South Lake Tahoe attorney Dennis Crabb, one of a team of consultants hired by El Dorado County, said Tuesday that the first steps have been taken toward obtaining $3 million in federal funds to develop the Meyers landfill recreation area.
“It’s by no means a sure thing, but at least the battle has begun,” Crabb said. “Now comes the hard part.”
State Rep. John Doolittle and Sen. Dianne Feinstein have agreed to carry an appropriation bill to Congress, earmarking $1.5 million for cleanup and an additional $1.5 million for construction at the Meyers site. The 160-acre parcel, near the intersection of U.S. Highway 50 and North Upper Truckee Road, would include four multi-use ball fields and other amenities, such as rest room facilities and storage sheds.
“Right now we’re trying to get a final readout as to what cleanup will be involved, and what shape the actual facilities will take,” Crabb said. “When we have a final package, it will go to Congress; probably sometime in September.
“It’s a good site, with no immediate impact on neighbors. That was one of the real sticking points with the failed Golden Bear Park.”
While approval of federal funding is by no means a sure thing, at least Tahoe’s recreation needs are officially in the mix, Crabb said.
“Tahoe has never had a higher profile in the country than it has right now,” Crabb said. “A lot of eyes were focused on us during the presidential forum, and we feel that in many ways this is ‘Tahoe’s year.’ This is the best time to be (requesting the funds).”
The Recreation Master Plan was adopted in October of last year, and the county officially gave it the go-ahead in December. On Tuesday, the El Dorado County Board of Supervisors approved $55,500 to fund preparation of the plan through the end of June.

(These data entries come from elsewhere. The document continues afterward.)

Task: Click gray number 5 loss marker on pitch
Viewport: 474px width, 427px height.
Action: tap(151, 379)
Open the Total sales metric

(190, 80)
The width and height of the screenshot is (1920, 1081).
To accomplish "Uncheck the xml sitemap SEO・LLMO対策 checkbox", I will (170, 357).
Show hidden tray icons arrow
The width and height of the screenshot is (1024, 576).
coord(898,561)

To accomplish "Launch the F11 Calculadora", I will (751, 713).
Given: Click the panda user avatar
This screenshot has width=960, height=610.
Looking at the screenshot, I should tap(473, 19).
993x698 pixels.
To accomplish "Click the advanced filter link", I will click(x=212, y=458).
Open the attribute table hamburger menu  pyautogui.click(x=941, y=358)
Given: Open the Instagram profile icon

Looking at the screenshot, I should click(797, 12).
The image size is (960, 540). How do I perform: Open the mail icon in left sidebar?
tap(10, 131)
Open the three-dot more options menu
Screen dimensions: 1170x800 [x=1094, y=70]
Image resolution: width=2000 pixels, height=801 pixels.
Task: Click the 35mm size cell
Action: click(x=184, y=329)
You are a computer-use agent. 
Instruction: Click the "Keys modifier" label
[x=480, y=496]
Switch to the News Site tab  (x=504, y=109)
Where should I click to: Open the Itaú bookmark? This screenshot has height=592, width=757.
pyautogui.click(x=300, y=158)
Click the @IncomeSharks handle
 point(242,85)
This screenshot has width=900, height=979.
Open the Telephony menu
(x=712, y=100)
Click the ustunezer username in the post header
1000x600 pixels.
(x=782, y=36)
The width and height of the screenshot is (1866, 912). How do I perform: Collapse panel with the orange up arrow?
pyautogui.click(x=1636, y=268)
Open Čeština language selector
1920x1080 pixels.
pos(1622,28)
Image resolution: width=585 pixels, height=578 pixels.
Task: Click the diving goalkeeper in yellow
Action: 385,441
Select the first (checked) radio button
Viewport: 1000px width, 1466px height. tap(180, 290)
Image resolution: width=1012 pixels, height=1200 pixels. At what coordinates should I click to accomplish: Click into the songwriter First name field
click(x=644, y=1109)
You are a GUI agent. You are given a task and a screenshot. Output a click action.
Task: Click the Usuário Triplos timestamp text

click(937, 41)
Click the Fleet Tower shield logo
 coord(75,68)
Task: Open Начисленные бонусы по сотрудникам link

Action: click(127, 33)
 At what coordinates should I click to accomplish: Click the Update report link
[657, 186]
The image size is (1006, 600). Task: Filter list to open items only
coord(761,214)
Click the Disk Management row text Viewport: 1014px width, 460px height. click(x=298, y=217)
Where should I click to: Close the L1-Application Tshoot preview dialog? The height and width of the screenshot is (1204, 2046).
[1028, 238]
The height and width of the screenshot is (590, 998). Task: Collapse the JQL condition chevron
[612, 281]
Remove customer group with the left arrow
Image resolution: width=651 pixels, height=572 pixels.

The plan has been circulated through the community for the past month, and a steering committee was formed to incorporate the input from the different agencies.
That steering group was dubbed STAR (South Tahoe Alliance For Recreation) and is continuing to examine other potential recreation sites in the South Shore area. The next meeting of STAR will be June 25, and there is a public forum scheduled for sometime in July (date and time to be announced).
STAR also wants to develop two other sites in South Shore as recreation facilities.
Lake Tahoe Community College has received state funding to construct a field house at the proposed recreation area adjacent to the college campus, on Al Tahoe Boulevard. Already approved on that site are the construction of two ball fields.
Also, a 30-acre parcel of Santini-Burton land in Tahoe Paradise on the west end of Lake Baron is undergoing preliminary soil analysis by the TRPA. The site, which could accommodate three ball fields, has some environmental problems, but was recently approved for expansion after Rep. Doolittle approved a transfer for other land in El Dorado County that is in greater need of conservation.
Also down the road is proposed development of a 16-acre site adjacent to the Caltrans snow dump at the end of Sierra Boulevard, which would accommodate multi-use ball fields and three basketball courts.
Another priority in the Master Plan is a new bike trail system, which would incorporate portions of an existing trail, placed away from U.S. Highway 50.
“The vision is a trail that runs from the base of Echo Summit to Stateline,” Crabb said.